> Exercise materials

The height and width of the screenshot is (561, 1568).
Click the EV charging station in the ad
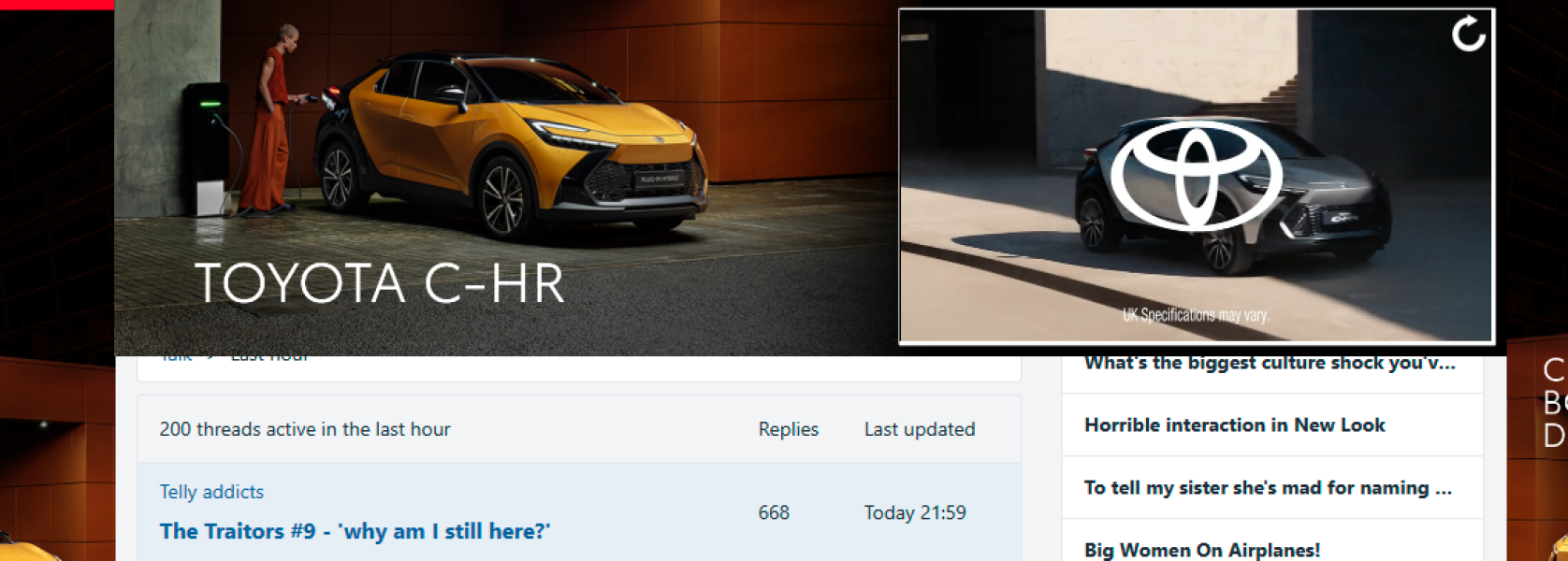206,150
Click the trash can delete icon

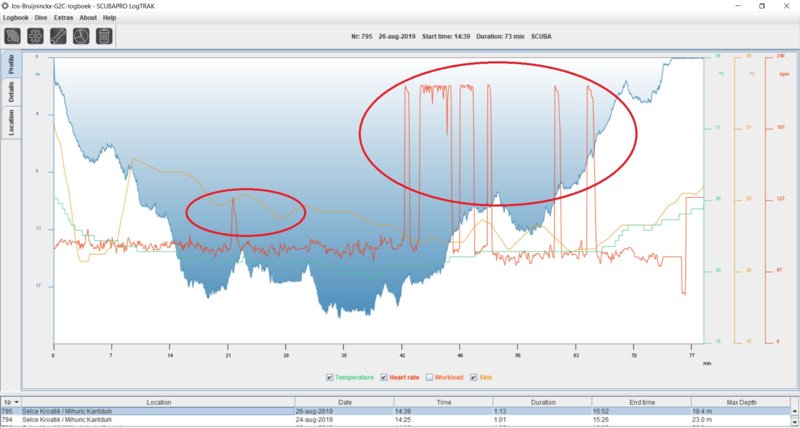click(x=104, y=36)
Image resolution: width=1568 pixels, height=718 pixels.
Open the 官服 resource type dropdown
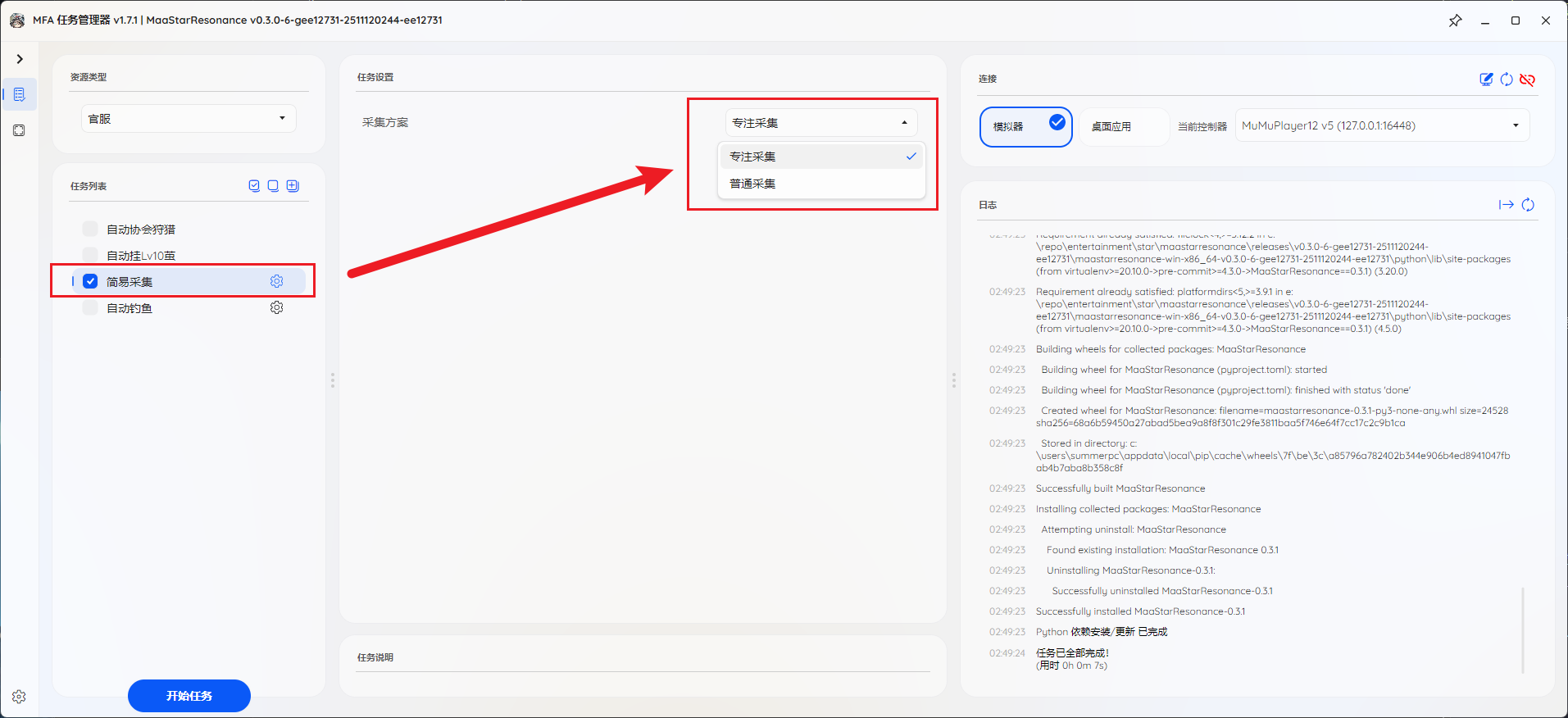pyautogui.click(x=188, y=119)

> Exercise
Please state how many lines in the listing contain the string "width", and give nothing besides that number.

> Solved problem
2